We also agree with the trial court’s conclusions that the Schnellmanns suffered no damages as a result of the misstatement.  As previously discussed, the property was appraised at the time of purchase and possibly again several months later as part of a refinancing.[4]  The appraisals report a value more than the $478,000 purchase price paid by the Schnellmanns and reflect the square footage of the home is less than 3,000 square feet.  The Schnellmanns walked through the property prior to the purchase and agreed to pay the $478,000 purchase priceDr. Schnellmann testified, and his wife agreed, they were not arguing the value of the home at the time of purchase was less than what they paid. 
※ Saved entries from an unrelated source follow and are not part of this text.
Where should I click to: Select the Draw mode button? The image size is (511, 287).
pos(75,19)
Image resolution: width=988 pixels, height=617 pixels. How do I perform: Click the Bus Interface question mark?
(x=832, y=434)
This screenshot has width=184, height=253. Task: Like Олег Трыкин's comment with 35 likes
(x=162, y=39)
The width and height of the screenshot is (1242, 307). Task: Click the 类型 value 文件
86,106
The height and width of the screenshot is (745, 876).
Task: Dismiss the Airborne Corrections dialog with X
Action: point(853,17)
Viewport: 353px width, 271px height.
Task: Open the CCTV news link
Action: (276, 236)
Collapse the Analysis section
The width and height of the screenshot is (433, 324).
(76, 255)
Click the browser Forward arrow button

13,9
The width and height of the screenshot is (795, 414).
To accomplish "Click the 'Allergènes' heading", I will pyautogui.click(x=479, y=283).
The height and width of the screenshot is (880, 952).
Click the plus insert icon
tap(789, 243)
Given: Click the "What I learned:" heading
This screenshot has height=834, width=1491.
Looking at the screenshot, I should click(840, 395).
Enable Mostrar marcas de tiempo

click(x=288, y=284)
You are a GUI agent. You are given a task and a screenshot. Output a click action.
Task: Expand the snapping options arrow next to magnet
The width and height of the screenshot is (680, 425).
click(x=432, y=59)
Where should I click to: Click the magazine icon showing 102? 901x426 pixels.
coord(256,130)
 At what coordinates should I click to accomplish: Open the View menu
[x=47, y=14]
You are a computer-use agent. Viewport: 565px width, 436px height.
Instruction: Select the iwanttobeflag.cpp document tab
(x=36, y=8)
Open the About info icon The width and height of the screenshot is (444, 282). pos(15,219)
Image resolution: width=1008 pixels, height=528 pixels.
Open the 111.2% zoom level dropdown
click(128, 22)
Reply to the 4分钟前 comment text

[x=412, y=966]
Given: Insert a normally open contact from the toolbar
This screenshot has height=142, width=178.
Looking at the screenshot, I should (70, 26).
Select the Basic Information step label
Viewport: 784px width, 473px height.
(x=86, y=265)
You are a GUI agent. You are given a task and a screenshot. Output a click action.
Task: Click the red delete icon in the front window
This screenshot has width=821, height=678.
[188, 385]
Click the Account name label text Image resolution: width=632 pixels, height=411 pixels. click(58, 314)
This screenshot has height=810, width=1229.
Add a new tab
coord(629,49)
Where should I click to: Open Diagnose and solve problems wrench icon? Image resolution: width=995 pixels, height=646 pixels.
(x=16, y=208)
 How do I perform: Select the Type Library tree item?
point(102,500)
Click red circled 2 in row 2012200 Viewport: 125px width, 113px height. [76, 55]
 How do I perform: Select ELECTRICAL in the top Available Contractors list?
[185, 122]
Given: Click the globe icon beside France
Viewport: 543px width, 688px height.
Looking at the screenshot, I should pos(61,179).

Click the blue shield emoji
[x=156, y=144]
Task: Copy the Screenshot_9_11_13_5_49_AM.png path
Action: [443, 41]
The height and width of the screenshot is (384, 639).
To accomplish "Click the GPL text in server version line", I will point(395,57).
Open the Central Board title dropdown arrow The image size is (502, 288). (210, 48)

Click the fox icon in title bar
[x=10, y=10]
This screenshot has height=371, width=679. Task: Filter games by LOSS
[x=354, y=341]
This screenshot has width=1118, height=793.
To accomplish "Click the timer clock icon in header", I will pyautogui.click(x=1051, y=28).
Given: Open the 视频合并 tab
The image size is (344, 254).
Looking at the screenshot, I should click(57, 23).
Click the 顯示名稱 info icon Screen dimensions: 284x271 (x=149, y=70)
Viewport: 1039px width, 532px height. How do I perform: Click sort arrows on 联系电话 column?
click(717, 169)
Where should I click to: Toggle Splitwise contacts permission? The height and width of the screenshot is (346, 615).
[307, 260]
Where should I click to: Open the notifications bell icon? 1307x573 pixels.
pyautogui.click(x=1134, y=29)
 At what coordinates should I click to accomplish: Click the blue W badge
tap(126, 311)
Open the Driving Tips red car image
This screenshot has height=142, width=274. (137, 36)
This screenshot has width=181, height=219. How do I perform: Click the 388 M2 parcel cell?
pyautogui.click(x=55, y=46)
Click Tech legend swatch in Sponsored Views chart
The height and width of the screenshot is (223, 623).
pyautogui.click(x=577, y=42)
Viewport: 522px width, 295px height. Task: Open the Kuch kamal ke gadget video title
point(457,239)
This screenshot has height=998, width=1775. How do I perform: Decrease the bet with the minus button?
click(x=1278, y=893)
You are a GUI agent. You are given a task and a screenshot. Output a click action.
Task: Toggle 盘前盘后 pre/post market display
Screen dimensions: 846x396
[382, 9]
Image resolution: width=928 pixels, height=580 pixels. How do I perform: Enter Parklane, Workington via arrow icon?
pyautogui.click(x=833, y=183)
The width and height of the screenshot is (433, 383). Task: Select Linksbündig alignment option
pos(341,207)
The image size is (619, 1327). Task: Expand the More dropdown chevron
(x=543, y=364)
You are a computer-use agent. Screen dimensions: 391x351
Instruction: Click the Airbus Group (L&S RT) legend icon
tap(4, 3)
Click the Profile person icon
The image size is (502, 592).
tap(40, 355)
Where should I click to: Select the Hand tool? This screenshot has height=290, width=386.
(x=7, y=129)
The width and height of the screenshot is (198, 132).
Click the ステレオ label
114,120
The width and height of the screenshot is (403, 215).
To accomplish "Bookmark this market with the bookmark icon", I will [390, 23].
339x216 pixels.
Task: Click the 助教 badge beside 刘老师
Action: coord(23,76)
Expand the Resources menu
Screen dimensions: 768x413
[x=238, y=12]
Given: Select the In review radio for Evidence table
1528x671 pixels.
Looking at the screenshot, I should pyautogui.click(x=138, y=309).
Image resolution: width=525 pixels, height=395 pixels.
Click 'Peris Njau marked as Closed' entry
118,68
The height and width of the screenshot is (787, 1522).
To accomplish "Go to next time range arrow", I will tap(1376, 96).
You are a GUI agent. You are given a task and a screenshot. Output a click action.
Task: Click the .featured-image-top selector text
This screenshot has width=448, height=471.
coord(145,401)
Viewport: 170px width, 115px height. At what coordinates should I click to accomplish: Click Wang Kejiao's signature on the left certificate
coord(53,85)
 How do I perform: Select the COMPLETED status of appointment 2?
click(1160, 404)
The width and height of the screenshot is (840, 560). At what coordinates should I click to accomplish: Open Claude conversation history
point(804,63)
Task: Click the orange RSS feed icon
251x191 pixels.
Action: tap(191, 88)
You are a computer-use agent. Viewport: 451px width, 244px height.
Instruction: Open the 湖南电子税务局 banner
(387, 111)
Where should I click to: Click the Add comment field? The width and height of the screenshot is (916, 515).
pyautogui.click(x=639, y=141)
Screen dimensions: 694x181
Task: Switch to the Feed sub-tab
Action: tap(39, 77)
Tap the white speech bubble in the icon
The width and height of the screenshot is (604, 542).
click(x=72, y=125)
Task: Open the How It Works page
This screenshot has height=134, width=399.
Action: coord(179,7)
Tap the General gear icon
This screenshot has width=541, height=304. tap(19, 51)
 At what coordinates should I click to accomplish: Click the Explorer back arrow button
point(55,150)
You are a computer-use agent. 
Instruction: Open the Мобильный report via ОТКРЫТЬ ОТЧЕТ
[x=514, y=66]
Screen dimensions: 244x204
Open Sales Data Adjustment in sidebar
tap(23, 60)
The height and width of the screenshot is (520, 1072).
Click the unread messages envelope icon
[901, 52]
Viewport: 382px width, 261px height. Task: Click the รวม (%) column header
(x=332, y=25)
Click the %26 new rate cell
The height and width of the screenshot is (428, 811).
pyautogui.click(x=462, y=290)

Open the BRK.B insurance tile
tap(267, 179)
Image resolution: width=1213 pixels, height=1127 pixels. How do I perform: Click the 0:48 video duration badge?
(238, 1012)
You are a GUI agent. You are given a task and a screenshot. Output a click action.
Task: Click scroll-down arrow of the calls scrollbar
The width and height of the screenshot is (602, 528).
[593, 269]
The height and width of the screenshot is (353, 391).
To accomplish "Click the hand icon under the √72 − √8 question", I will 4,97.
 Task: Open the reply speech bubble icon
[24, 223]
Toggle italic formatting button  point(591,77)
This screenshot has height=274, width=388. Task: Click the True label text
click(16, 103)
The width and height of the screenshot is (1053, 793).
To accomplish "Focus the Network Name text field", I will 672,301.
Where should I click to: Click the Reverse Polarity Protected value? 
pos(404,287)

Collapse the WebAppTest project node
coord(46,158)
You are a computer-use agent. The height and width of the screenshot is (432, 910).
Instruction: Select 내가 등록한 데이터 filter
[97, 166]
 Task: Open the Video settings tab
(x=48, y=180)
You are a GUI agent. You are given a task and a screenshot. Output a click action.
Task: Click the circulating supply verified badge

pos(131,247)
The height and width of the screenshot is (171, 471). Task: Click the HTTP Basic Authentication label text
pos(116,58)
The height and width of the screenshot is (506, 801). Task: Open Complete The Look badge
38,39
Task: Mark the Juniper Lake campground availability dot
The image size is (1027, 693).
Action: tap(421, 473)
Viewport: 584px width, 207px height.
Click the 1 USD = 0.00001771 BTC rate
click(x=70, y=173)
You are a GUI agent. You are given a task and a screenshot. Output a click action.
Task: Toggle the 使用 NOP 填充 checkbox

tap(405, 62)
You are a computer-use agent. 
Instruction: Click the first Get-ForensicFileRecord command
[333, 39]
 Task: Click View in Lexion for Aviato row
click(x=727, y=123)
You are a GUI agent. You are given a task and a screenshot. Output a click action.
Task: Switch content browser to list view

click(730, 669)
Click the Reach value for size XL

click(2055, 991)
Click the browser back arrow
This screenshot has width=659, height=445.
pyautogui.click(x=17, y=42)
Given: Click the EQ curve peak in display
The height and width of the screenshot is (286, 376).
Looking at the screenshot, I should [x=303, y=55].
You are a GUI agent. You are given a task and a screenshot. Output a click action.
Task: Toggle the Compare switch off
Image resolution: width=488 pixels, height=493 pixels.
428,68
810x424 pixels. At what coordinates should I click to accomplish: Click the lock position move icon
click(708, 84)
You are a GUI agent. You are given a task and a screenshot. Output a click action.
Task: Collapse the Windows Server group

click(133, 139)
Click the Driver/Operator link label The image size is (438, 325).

Q.  And I understand from your direct testimony or, I’m sorry, your earlier testimony to Mr. Mahaffee, that you’re not arguing with whether or not the house is in fact worth or was, at the time of sale, worth $478,000.  You argue and contest the square footage.

A.  Correct.

Q.  But not the value.

A.  Uh, yes.

Q.  Is that correct?

A.  Yes.

Considering this evidence and testimony, the trial court properly concluded there was no genuine issue of material fact regarding the issue of damages. 

II.  Fraud

The trial court likewise granted Roettger’s request for summary judgment as to fraud based on the Schnellmanns’ unreasonable reliance and lack of injury.  To establish a claim of fraud, plaintiffs must show by clear and convincing evidence (1) a representation; (2) its falsity; (3) its materiality; (4) knowledge of its falsity or a reckless disregard for its truth or falsity; (5) intent that the plaintiff act upon the representation; (6) the hearer’s ignorance of its falsity; (7) the hearer’s reliance on its truth; (8) the hearer’s right to rely thereon; and (9) the hearer’s consequent and proximate injury.  King v. Oxford, 282 S.C. 307, 311, 318 S.E.2d 125, 127 (Ct. App. 1984).  The Schnellmanns’ inability to establish the last two of the nine requisite elements of fraud make the trial court’s award of summary judgment entirely appropriate.  See O’Shields v. Southern Fountain Mobile Homes, Inc., 262 S.C. 276, 281, 204 S.E.2d 50, 52 (1974) (“Failure to prove any one of the . . . elements [of fraud] is fatal to recovery.”). 

III.  Unfair Trade Practices

Finally, the trial court granted summary judgment in favor of Roettger on the unfair trade practices claim because the acts complained of did not affect the public interest nor result in a pecuniary injury to the Schnellmanns.  “The statute clearly requires that in order to recover pursuant to the UTPA one must prove . . . : 1) a violation of the Act [by the commission of an unfair or deceptive act in trade or commerce], 2) proximate cause, and 3) damages.”  Charleston Lumber Co. v. Miller Housing Corp., 318 S.C. 471, 482, 458 S.E.2d 431, 438 (Ct. App. 1995).  To be associated with trade or commerce, a defendant’s acts must impact the public interest.  Daisy Outdoor Adver. Co. v. Abbott, 322 S.C. 489, 493, 473 S.E.2d 47, 49 (1996).  An impact on the public interest may be shown if the acts or practices have the potential for repetition.  Crary v. Djebelli, 329 S.C. 385, 387, 496 S.E.2d 21, 23 (1998).  The potential for repetition may be shown by proving that the same kind of actions occurred in the past or by showing that the procedures employed by the defendant create a potential for repetition of the deceptive practices.  Id. at 388, 496 S.E.2d at 23. In the present case, there was no evidence presented that Roettger had misstated square footage in MLS listings in the past or that any procedure regularly employed by her would cause this misstatement to be made again.  Even if a public impact had been shown, the Schnellmanns, as discussed above, suffered no pecuniary loss.

For all of the foregoing reasons, the ruling of the trial court is

AFFIRMED.

KITTREDGE and WILLIAMS, JJ., concur.


[1]        We decide this case without oral argument pursuant to Rule 215, SCACR.

[2]        A second measurement taken by the Schnellmanns’ expert revealed the square footage of the house was closer to 3,087 square feet. 

[3]        The listing stated:  Apx SqFt:  3,350.

[4]        Dr. Schnellmann was uncertain whether the appraisal he saw indicating the home was less than 3,000 square feet was performed at the time of the closing or a subsequent appraisal performed at the time of refinancing.